Information ▸
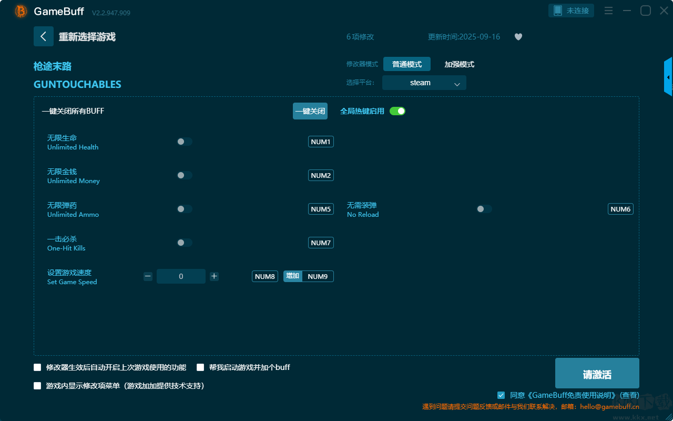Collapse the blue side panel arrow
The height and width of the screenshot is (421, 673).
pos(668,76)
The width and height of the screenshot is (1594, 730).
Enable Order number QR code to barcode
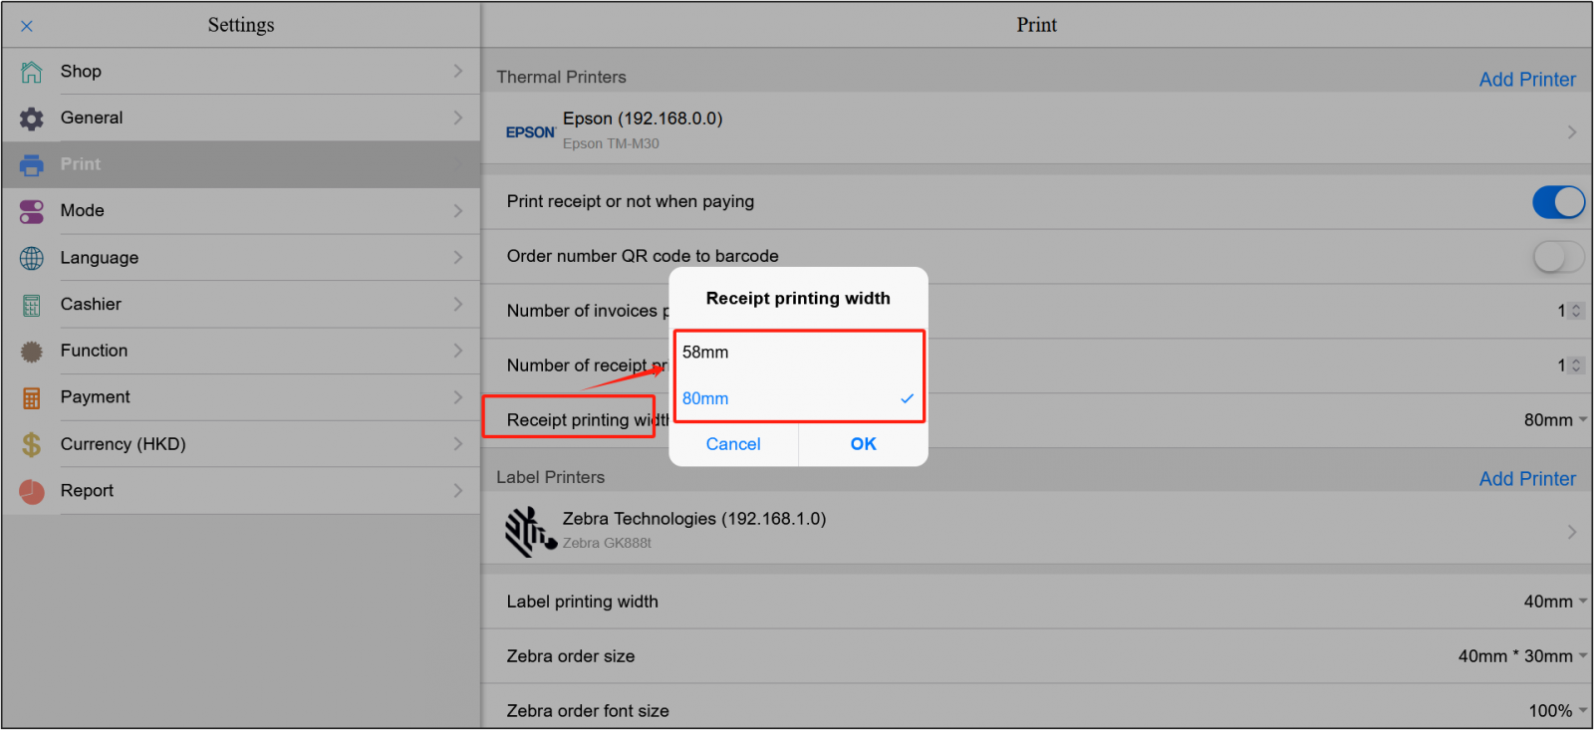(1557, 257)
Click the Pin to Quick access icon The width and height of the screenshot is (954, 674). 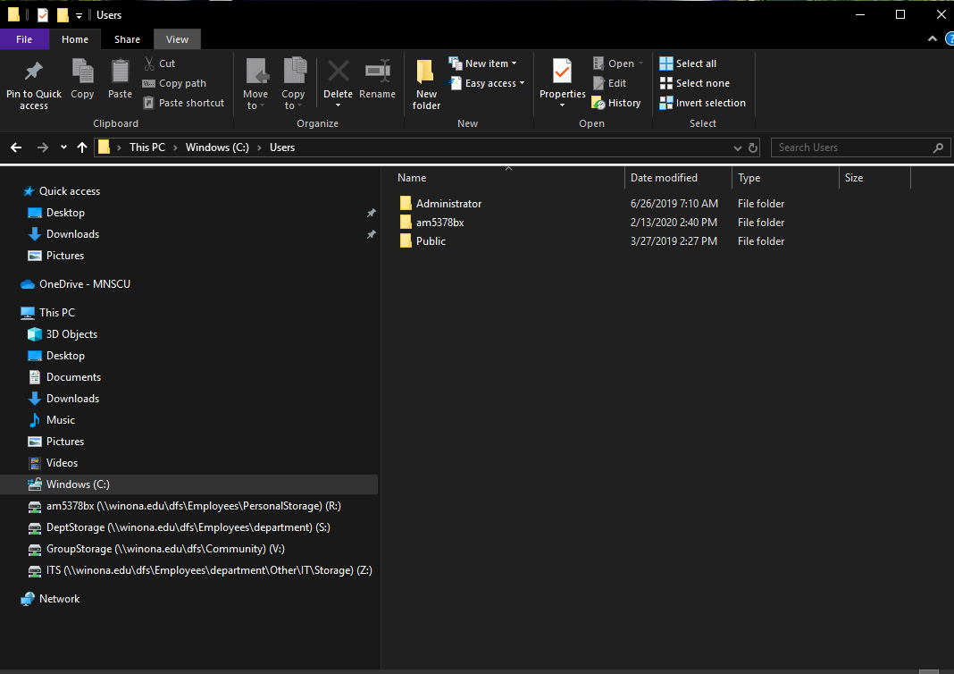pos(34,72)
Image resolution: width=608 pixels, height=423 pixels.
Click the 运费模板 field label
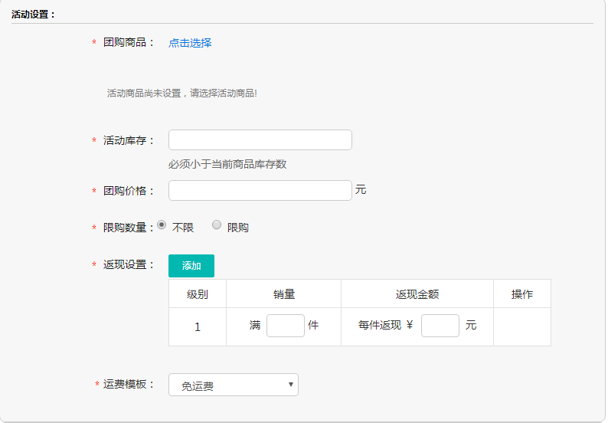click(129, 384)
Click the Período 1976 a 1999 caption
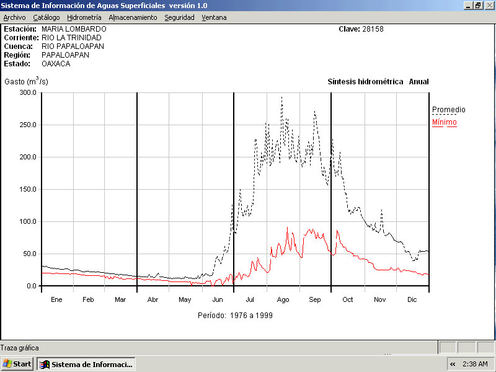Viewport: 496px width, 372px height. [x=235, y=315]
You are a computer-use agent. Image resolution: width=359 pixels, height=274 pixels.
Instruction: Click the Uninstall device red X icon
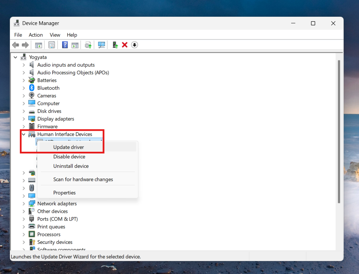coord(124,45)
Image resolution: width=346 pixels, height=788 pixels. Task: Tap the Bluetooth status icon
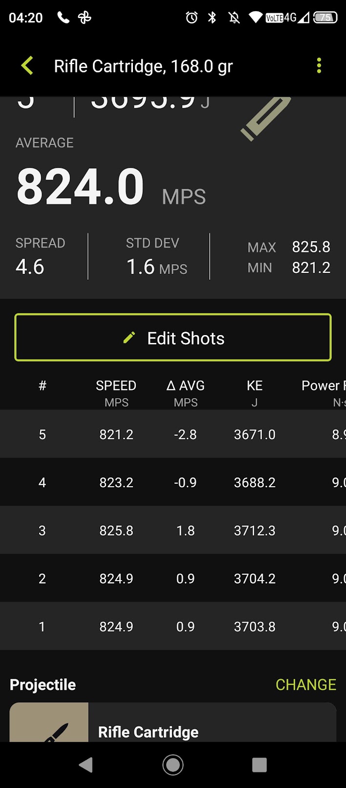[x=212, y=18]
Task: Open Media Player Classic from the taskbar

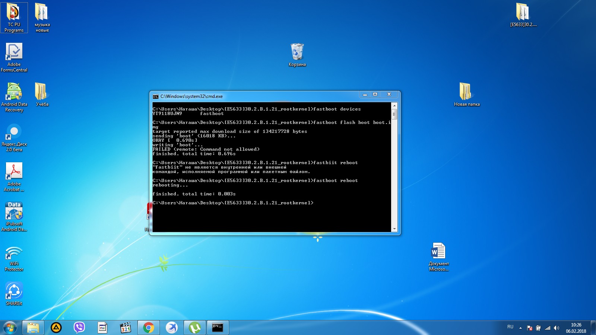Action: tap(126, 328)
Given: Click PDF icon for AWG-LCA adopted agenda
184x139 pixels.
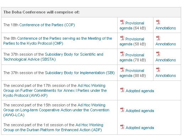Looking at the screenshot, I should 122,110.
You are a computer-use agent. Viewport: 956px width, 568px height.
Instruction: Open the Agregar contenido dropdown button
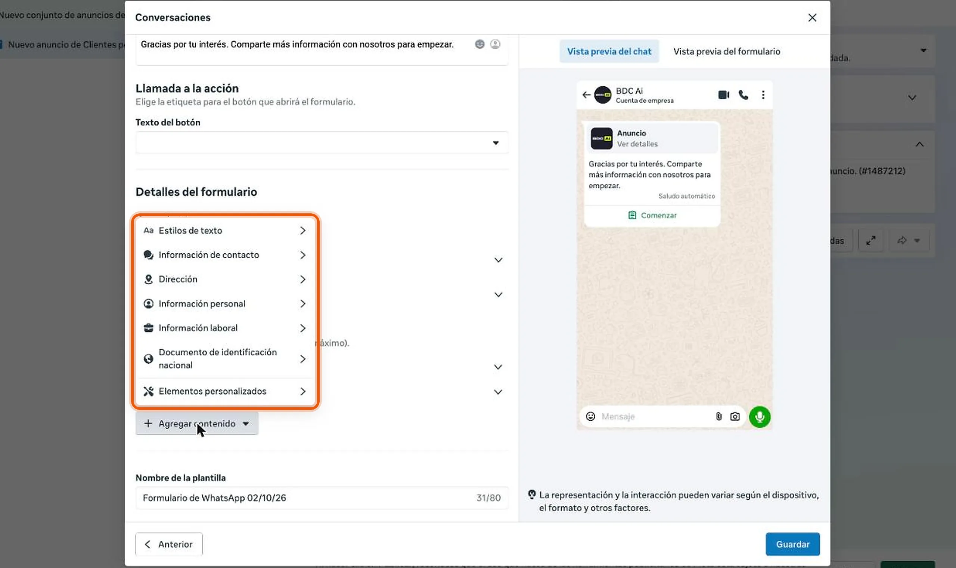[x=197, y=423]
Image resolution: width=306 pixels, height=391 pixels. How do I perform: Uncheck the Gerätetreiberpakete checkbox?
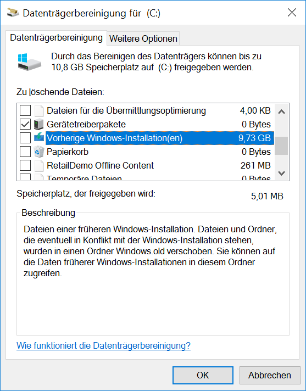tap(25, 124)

Problem ▸ Work out how many lines of the listing above include the word "computer". Report only the number.

Exercise response ▸ 2